How Should Students Analyze Federalist Papers 1 For Essays?

1 Answers2025-09-06 23:25:29

Diving into 'Federalist Paper No. 1' is one of those reading moments that makes me want to slow down and underline everything. I usually start with a slow, close read—sentence-by-sentence—because Hamilton packs so many moves into that opening salvo. For an essay, treat your first pass as a scavenger hunt: identify the thesis (Hamilton’s claim about the stakes of the ratification debate), note his intended audience (the citizens of New York and skeptics of the new Constitution), and flag lines that show his rhetorical strategy. I like to annotate margins with shorthand: ETHOS for credibility moves, LOGOS for logical claims, PATHOS for emotional appeals, and DEVICES for rhetorical flourishes like antithesis or rhetorical questions. That makes it easy to build paragraphs later without slipping into summary.

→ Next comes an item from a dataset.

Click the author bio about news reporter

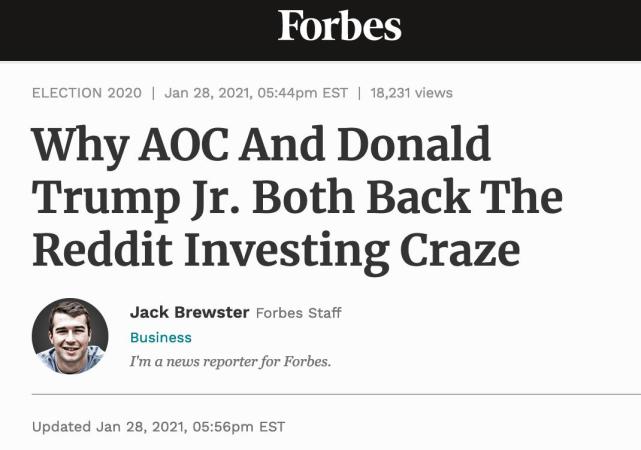[230, 360]
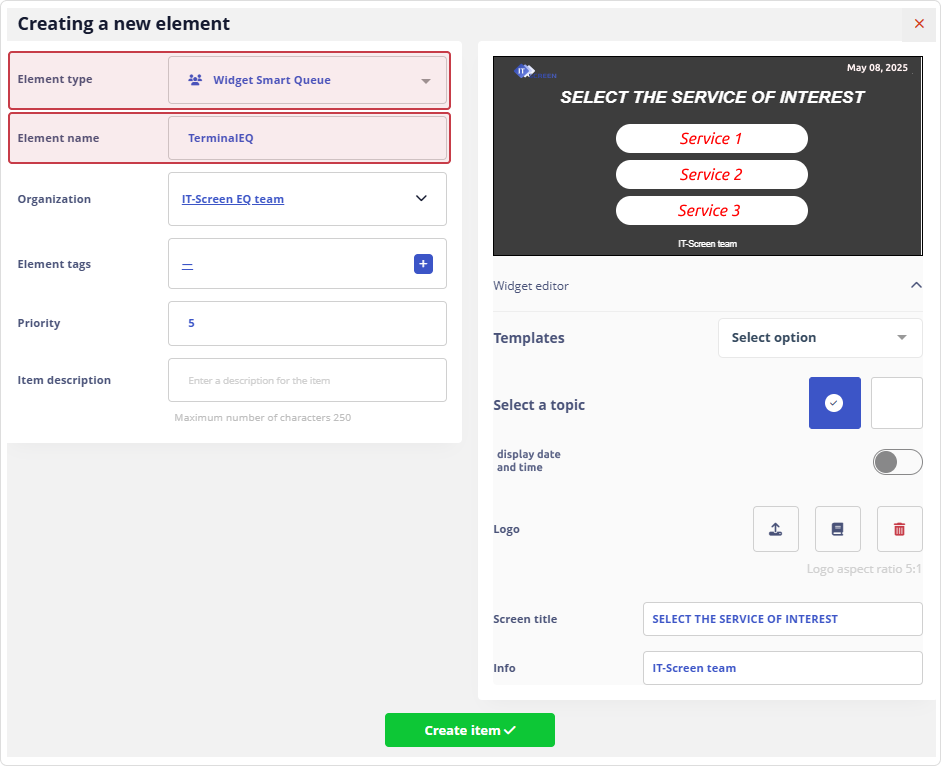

After the close read, zoom out and set context. A solid paragraph in your essay should show you know the moment: 1787, state ratifying conventions, heavy debate about union vs. disunion. Mention that 'Federalist Paper No. 1'—authored by Alexander Hamilton—opens the project and frames the stakes: the experiment of a new government designed to secure safety and happiness. That context helps you explain why Hamilton stresses reasoned debate over factionalism, and why his repeated calls for sober judgment are persuasive to readers worried about instability. I always tie a textual detail to the historical backdrop: when Hamilton warns against appeals to passion, you can connect that to the very real fears of mob rule or foreign influence at the time.

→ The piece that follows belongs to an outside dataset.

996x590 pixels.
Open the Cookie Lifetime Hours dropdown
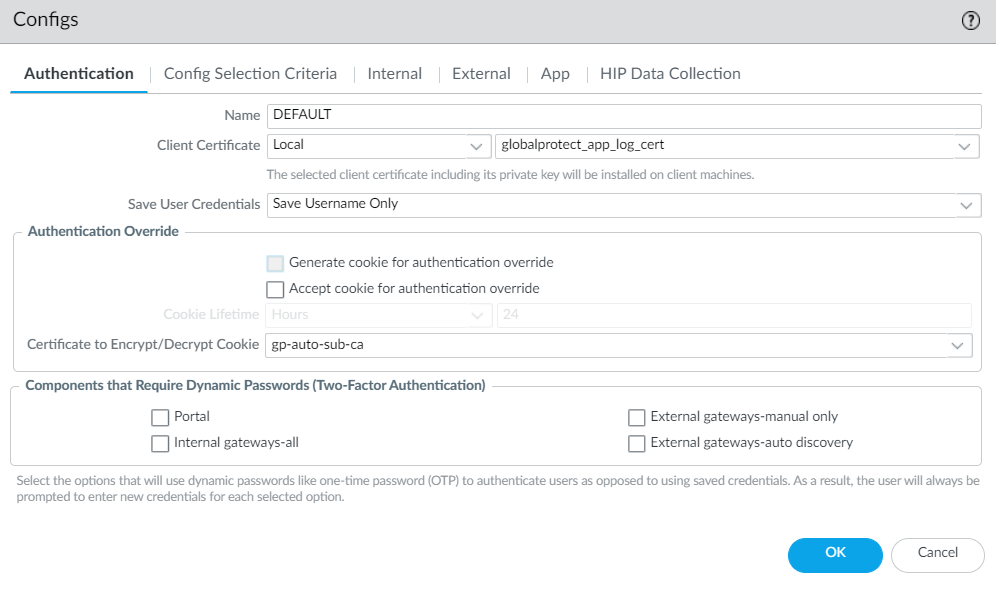click(x=379, y=315)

Structure your essay using tight paragraph architecture. Each body paragraph should start with a claim (your own sentence about what Hamilton is doing), provide a brief quote or paraphrase from the paper, then spend most of the paragraph unpacking HOW the language works. Don’t just drop a quotation and move on—analyze diction (e.g., ‘‘safety and happiness’’ vs. ‘‘usurpations’’), syntax (short, punchy sentences for emphasis; longer sentences to build authority), and rhetorical tactics (appealing to prudence, delegitimizing opponents by calling them 'uncharitable' or 'rash', anticipating counterarguments). Also look for logical structure: Hamilton often frames problems, suggests the stakes, and calls for reasoned judgement—follow that movement in your paragraphs and mirror it in your own transitions.

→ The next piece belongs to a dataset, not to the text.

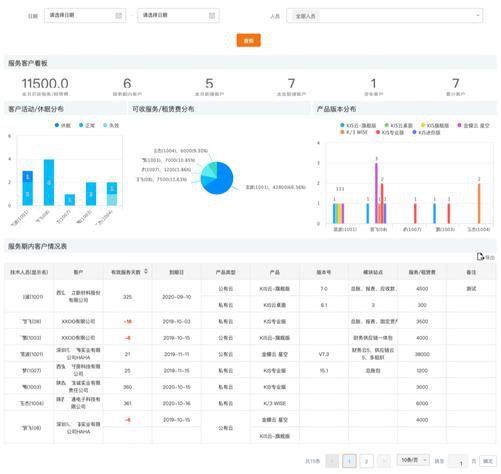This screenshot has width=501, height=474.
Task: Open the 10条/页 page size dropdown
Action: (413, 460)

Bring in counterargument and secondary scholarship to deepen your analysis. Anticipate critics: what might someone say about Hamilton’s elitist tone or his assumptions about human nature? You can use a sentence to concede a limitation and then show why Hamilton’s rhetorical choices compensate. Sprinkle in one or two scholarly perspectives if your assignment allows—historians like Gordon S. Wood or legal scholars who discuss Federalist rhetoric can give weight to your claims. Finally, craft a sharp thesis early: for example, ‘‘In 'Federalist Paper No. 1' Hamilton frames the Constitution as a choice between reasoned deliberation and factional chaos, using a blend of authoritative tone, moral appeals, and anticipatory rebuttals to convince skeptical New Yorkers.’’ Use the conclusion to reflect briefly on significance—why this opening matters for the whole project of the Federalist essays—and maybe suggest a modern parallel or a question for further thinking. When you finish, read your draft aloud: the Federalist is about persuasion, so your essay should persuade too, with clear claims, vivid textual evidence, and engaging analysis.